If those users would otherwise block ads, theoretically those advertisements are more valuable because those users are much harder to target. So advertisers may be willing to compromise here, since the alternative is no revenue. Mozilla would share revenue with sites, so there's an incentive for websites to opt-in as well.
I see what you're saying, but I don't think there's any universe where an advertiser will pay for traffic without any way to identify that that traffic came from an advertisement campaign
Let me use an illustrative example,
An advertiser selects middle class, obese, yet healthy minded people to receive an ad for their Fatboy Summer fitness campaign
The landing page of this campaign, is not the main site for a gym, but a Fatboy Summer specific landing page with a special offer etc etc etc all very reasonable. If you click on the link you want to find more information about their special campaign offer.
The fact that that landing page will be specific to the advertisement campaign is a given, it's just a necessity of the transaction. Knowing these two pieces of information, you know anybody who ended up at that landing page is middle class, obese, but hopeful about getting healthy.
This is why targeted advertisements and privacy are diametrically opposed
Perhaps. But they can also intuit that if someone gets to the landing page without clicking the link, because that's what that program appeals to. They also likely have a variety of other categories as well, such as non-obese and non-fit, lower class but living with parents, upper-class and single, etc.
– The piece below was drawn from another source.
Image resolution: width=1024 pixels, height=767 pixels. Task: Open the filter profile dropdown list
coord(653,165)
But the important thing is that they wouldn't know which website the ad was served from or a unique identifier from the website to correlate to other data. If it's replacing Google or Facebook ads, that can be a lot of data, including my occupation, hobbies, accounts at other websites, etc. If all they get is that I was at least a >X% match for their ad-campaign through Mozilla, I'm fine with that. I can always clear/prune my browsing history to reset what types of categories I fall into.
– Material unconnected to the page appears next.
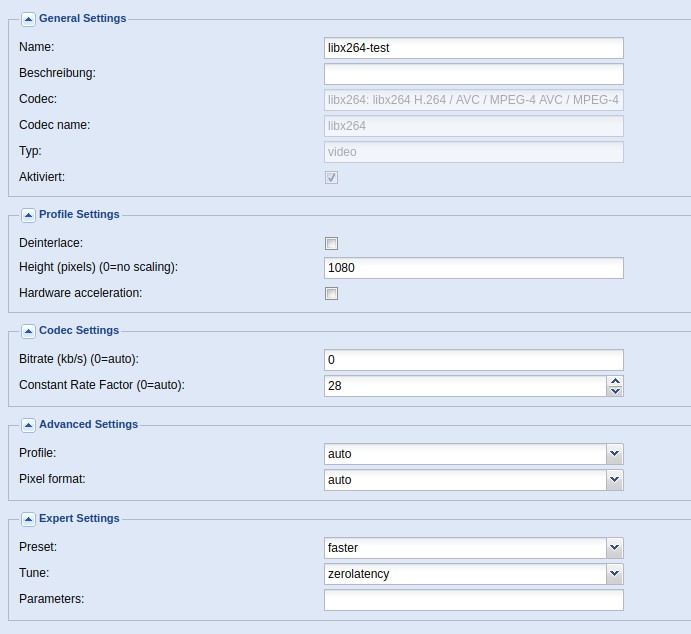Decrease the Constant Rate Factor value
This screenshot has width=691, height=634.
(x=615, y=391)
But yeah, I get that many advertisers aren't going to be interested giving up that much data. However, if the alternative is no ads whatsoever, maybe that's attractive enough that they buy in. Idk, but that's my policy. If the ads won't respect my privacy, I'll block them. That's my line in the sand. If Mozilla offers a product I'm okay with, I'd be willing to disable my ad-blocker for those sites that opt-in.